On the age graded front, Ray kept the top slot there as well.  His adjusted time of 54:20 didn’t quite hit his 53:48 record of 2010 (where he literally ran himself sick).  But, it was good enough to pull in the $75 prize money for the sub-56:00 age graded premium.  The rest of the top 5 age graded looked a lot like the overall 40+ results.  Keller was #2 with his 58:16 adjusted time – followed by Speece at 58:19, Bruner at 59:32; and, Phillipsburg’s Kyle Klickir at 59:48.

 As I’ve noted previously – the great course, fantastic organization and superb competition will continue to make this a must-do event on the Montana race calendar.
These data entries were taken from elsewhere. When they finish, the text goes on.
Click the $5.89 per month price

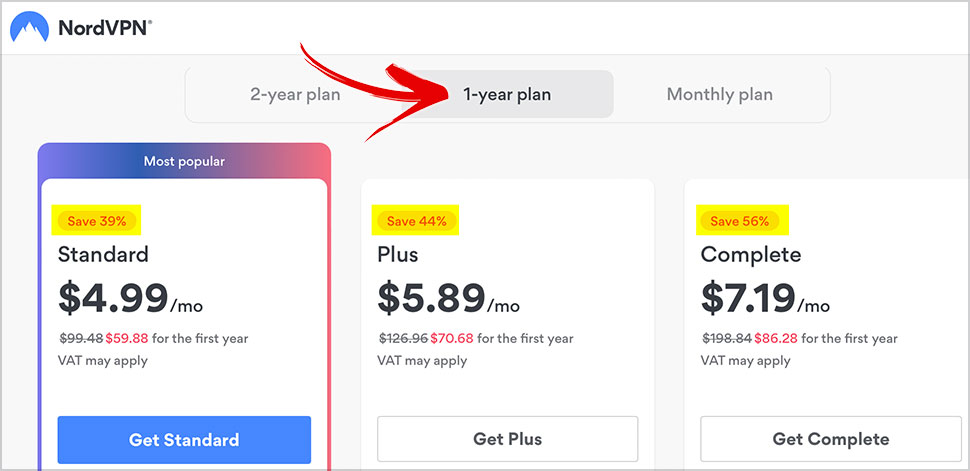click(x=449, y=298)
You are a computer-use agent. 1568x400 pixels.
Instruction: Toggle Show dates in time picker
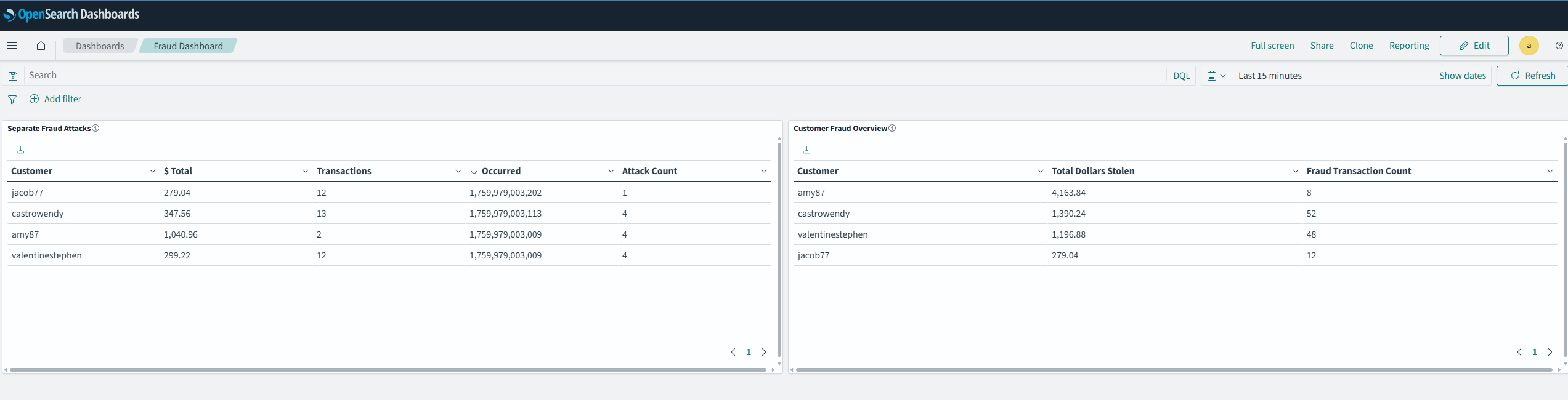click(1462, 76)
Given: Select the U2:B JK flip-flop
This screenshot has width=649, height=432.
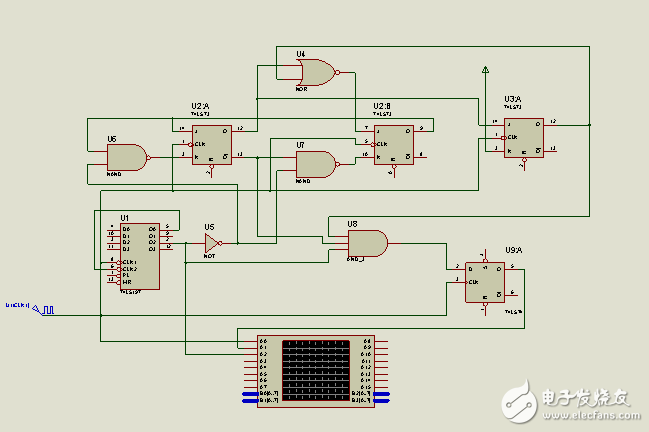Looking at the screenshot, I should (393, 144).
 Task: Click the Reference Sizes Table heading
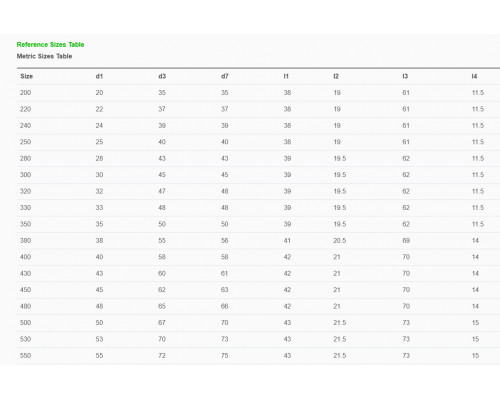tap(50, 45)
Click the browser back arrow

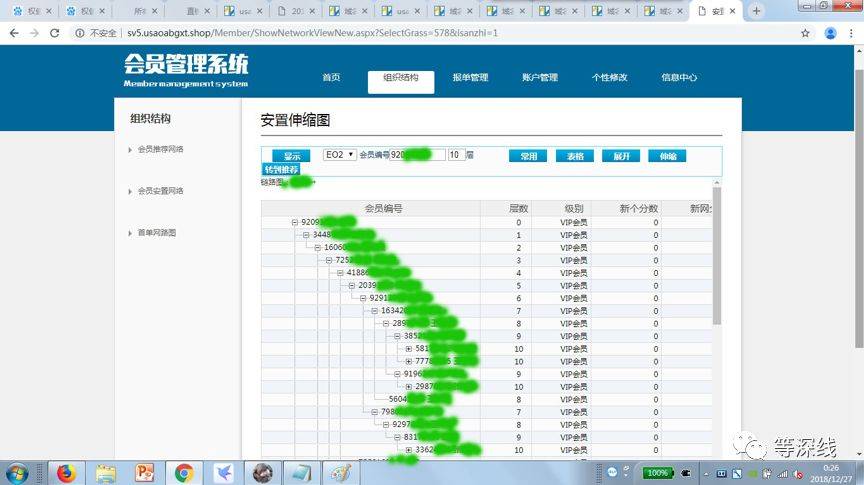pos(14,33)
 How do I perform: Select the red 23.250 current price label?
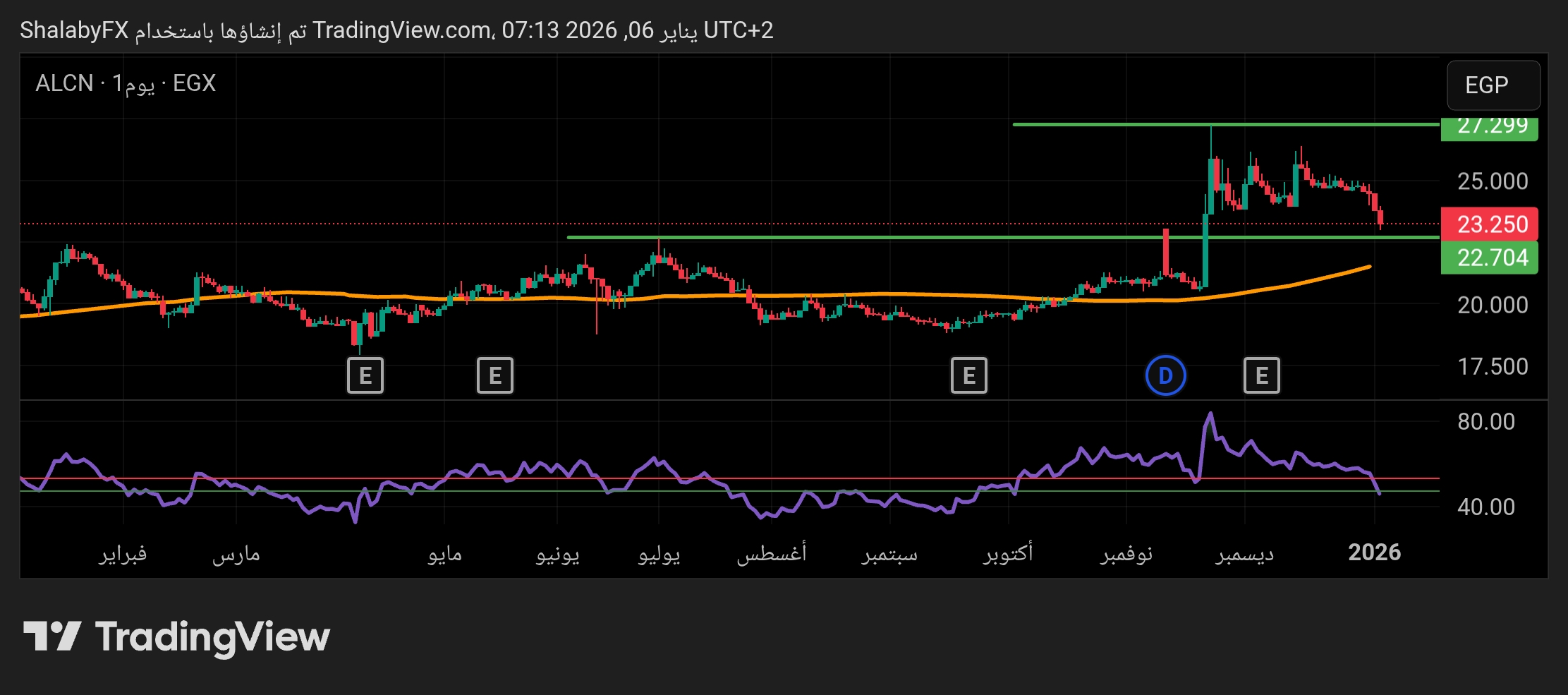1491,224
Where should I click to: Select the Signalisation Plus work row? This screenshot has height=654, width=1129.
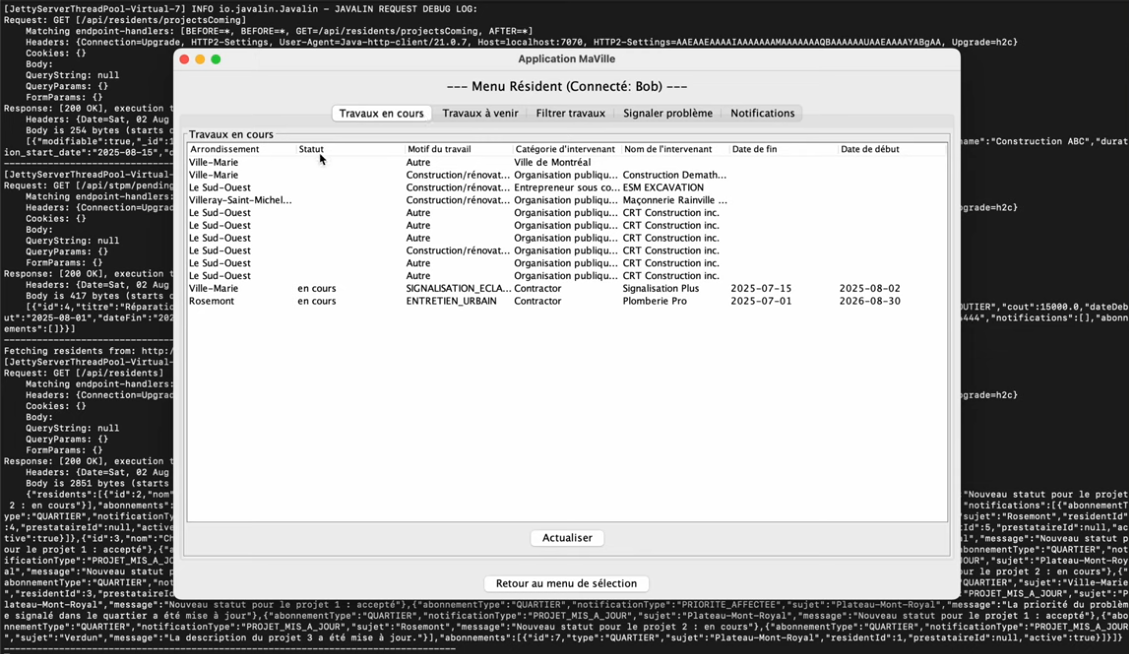coord(567,288)
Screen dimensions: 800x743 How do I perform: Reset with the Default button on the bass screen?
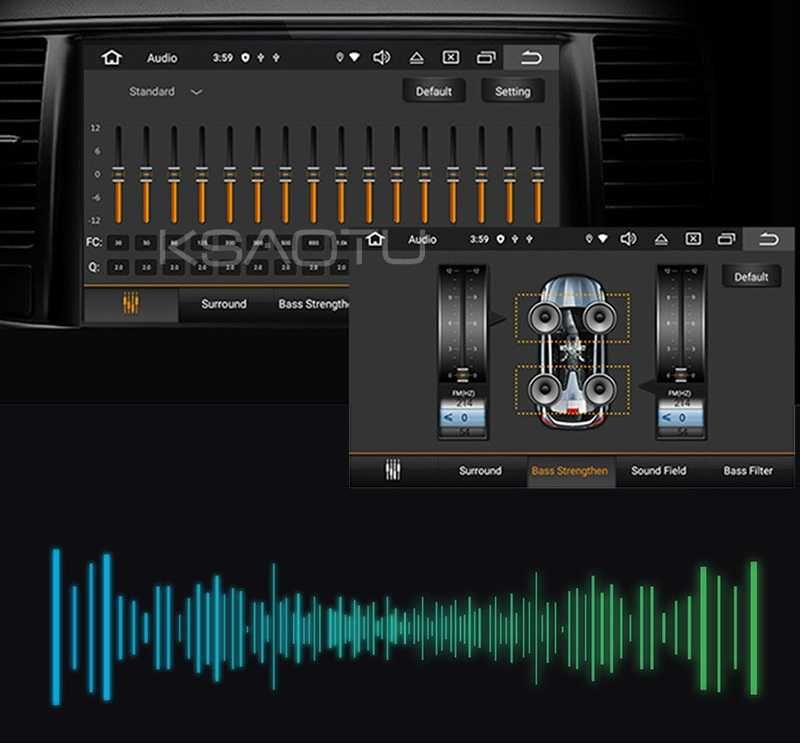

As for the Buzzard himself – it was a nice run.  My fitness levels right now didn’t make it realistic for me to race.  So, I enjoyed the course and had a good trail run.  Plus, I got the opportunity to touch base with all kinds of friends (old and new) and acquaintances.  Add in a pint of good post race beer and some warm sunny weather – what more could an old bird ask for?

A full complement of race results (cumulative, male, female, age group, age graded, etc.) can be found at  A good selection of race comments (and photos coming soon??) can be found on the Wulfman’s CDT 14K Trail Race Facebook page.  Make sure to check them out.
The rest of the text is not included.